### [Exercise aim]
All of the data below should be output exactly as given.
┌──
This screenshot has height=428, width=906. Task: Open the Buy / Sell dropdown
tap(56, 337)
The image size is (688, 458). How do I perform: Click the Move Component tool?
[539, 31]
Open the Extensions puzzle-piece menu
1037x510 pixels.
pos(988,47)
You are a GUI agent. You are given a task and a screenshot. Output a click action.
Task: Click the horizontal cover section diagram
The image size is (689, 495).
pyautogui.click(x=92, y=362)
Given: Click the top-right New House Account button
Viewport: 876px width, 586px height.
└──
### [Exercise output]
This screenshot has height=428, width=906. Task: Open the Buy / Sell dropdown
tap(56, 337)
The image size is (688, 458). How do I perform: Click the Move Component tool?
[539, 31]
Open the Extensions puzzle-piece menu
1037x510 pixels.
pos(988,47)
You are a GUI agent. You are given a task and a screenshot. Output a click action.
Task: Click the horizontal cover section diagram
The image size is (689, 495).
pyautogui.click(x=92, y=362)
Given: Click the top-right New House Account button
Viewport: 876px width, 586px height.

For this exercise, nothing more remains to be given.